Seven Australians were killed at Bita Paka and five wounded. One German NCO died, one was wounded, and nineteen Germans were captured. Among the Melanesian police who had been drafted into defending a colonial power that was not their own, about thirty were killed, ten were wounded, and fifty-six captured. Later, persistent allegations emerged that some of the Melanesian losses came from Australians bayoneting prisoners. No one was ever charged. Three days after the battle, the submarine HMAS AE1 vanished on patrol off Rabaul with all thirty-five men aboard. Her wreck would not be found until 2017. In the balance sheet of a war that would eventually kill 60,000 Australians, these numbers were almost invisible. In the small world of New Britain in September 1914, they were catastrophic.
The surviving German defenders retreated nineteen miles inland to Toma, where Governor Eduard Haber hoped to hold out until von Spee's squadron arrived. Von Spee never came. A 200-strong Australian detachment with a single 12-pounder gun bluffed Haber into surrender on 17 September. Nearly all of German New Guinea passed to Australian control. Later, Australians admitted to looting German civilian property during the occupation, and soldiers were court-martialled. What did not change was life for the Melanesians. Australian military administration continued the German policies of indentured labour on copra plantations, the native head tax, and official floggings. The colony became the Territory of New Guinea under League of Nations mandate in 1921, and stayed under Australian administration until Papua New Guinea's independence in 1975.
Many of the Australians who fought at Bita Paka re-enlisted in the Australian Imperial Force after the campaign. They were at Gallipoli by April 1915. Colonel William Holmes, who had commanded at Bita Paka, was killed on the Western Front in 1917. The battle never earned a chapter in the national memory the way Gallipoli did. A war for a radio station on the far side of the world did not match the scale of industrial warfare that swallowed the next four years. Yet the cemetery at Bita Paka still holds the graves of those seven Australians, including Billy Williams and Brian Pockley, who died before most of their countrymen knew there was a war to die in.
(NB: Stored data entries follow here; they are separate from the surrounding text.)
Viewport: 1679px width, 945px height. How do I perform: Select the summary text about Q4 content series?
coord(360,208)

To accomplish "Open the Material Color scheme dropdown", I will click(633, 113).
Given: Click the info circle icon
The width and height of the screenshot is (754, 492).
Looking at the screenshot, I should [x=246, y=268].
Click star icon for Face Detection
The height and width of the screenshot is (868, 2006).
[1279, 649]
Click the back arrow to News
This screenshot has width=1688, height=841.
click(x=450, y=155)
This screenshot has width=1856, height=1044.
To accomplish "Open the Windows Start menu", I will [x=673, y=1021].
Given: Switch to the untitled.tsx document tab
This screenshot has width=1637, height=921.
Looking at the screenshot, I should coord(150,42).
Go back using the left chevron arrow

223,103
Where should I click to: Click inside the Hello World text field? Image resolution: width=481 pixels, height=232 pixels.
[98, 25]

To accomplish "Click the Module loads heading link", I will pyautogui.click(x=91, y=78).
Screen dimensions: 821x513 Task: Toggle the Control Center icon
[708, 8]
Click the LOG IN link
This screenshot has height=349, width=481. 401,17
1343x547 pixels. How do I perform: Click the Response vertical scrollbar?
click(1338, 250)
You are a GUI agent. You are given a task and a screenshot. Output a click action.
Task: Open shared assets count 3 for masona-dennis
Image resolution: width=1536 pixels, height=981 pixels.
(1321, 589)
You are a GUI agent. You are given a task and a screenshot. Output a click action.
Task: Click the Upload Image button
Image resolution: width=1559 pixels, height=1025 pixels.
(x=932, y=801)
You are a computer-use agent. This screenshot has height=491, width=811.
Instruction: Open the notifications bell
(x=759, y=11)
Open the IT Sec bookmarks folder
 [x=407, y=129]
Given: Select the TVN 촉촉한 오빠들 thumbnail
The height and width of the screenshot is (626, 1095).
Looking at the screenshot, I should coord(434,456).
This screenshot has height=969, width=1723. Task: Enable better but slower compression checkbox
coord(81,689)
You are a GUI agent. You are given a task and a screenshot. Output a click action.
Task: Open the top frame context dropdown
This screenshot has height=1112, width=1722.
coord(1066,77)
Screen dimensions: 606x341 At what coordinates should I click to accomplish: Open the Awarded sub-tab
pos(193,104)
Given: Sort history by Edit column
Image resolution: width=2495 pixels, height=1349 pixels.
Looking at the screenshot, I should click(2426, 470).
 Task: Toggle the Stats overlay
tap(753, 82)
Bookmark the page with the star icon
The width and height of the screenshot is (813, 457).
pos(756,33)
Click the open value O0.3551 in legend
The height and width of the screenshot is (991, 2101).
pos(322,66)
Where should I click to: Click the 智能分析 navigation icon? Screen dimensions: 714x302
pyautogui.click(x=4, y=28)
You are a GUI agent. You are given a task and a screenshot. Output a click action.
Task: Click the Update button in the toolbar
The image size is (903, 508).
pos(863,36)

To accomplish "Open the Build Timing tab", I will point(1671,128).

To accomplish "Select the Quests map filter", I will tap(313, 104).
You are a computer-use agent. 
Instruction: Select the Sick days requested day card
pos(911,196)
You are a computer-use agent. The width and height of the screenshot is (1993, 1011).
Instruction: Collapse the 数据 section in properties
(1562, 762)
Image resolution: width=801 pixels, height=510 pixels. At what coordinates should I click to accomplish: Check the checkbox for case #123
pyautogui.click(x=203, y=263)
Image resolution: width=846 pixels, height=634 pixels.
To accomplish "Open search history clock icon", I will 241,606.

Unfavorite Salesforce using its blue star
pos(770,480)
Bita Paka lies at 4.41S, 152.30E on the Gazelle Peninsula of New Britain, about 7 km inland from the coast near Kokopo. Cruise at 2,000-4,000 ft for good visual over the coastal rainforest and coconut plantations that once formed the battlefield. The Bita Paka War Cemetery, with its seven Australian graves from 1914, is visible in open ground surrounded by jungle. Nearest airport is Tokua (AYTK) at Kokopo, 5 km to the north. Tropical convective weather is frequent; morning flights offer best visibility before afternoon buildups.